I think what is important as you look at your work is that we deliberately wrote in the need for Parliament to immediately deal with the proclamation of the emergency. That was to ensure that Parliament was engaged, and we wanted it to act very quickly.
What we had learned, though, from the War Measures Act was that much information came out after that time about the nature of the crisis in Quebec and how it was being handled by the authorities.
You have access today to information that Parliament didn't have at the time that it voted. For example, the statement of the commissioner of the OPP that a week before the act was invoked, the provincial government had found that there was a threat to the security of Canada. That wasn't common knowledge at the time that Parliament voted. It's appropriate for you to look at that and to examine the basis on which that finding was made.

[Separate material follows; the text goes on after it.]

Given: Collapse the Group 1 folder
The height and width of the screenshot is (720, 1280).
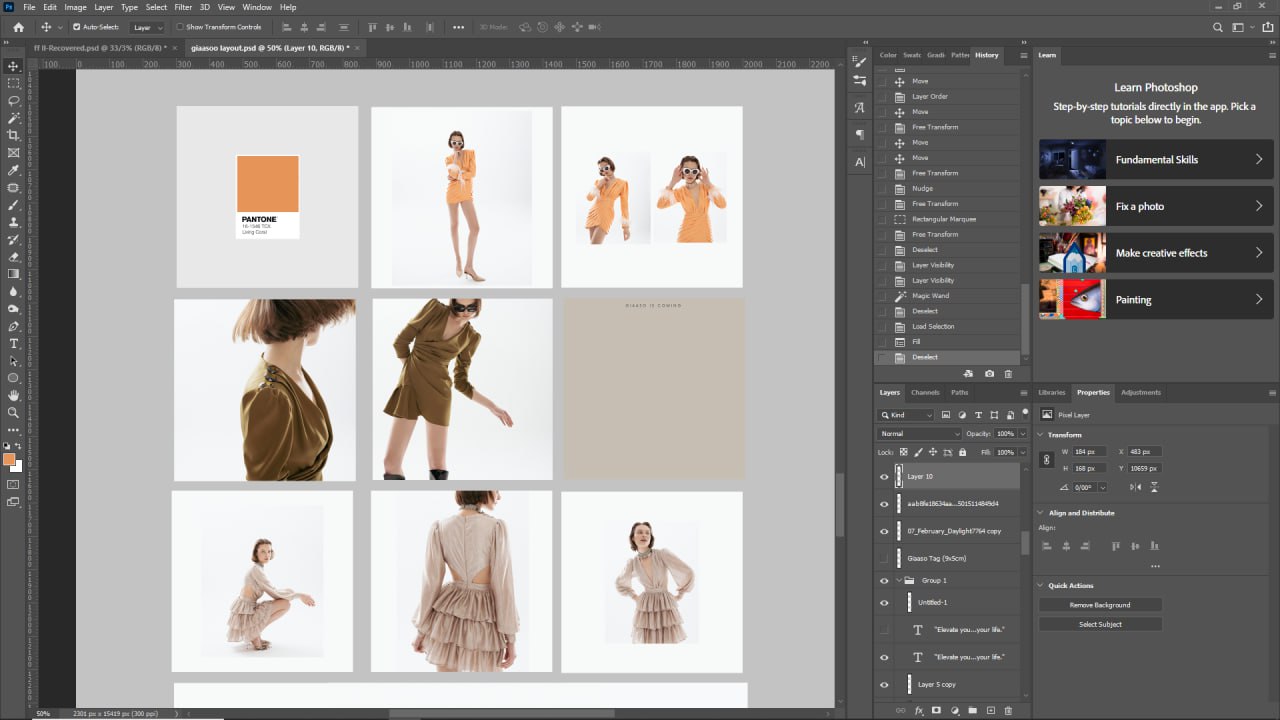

If you find, as a result of that, that it justifies what the government did, that's good. If you find that the government made this decision based on fallacious information, then that's appropriate for you to look at as well in my view. It's also appropriate for the courts to consider and for the ex post facto review to look at as well.
The distinction I would make about the ex post facto review is that it was designed to be...after all the dust had settled. You could pull back and have some perspective and look at a very wide range of issues such as, for example, the structure of policing in Ottawa, which I mentioned earlier.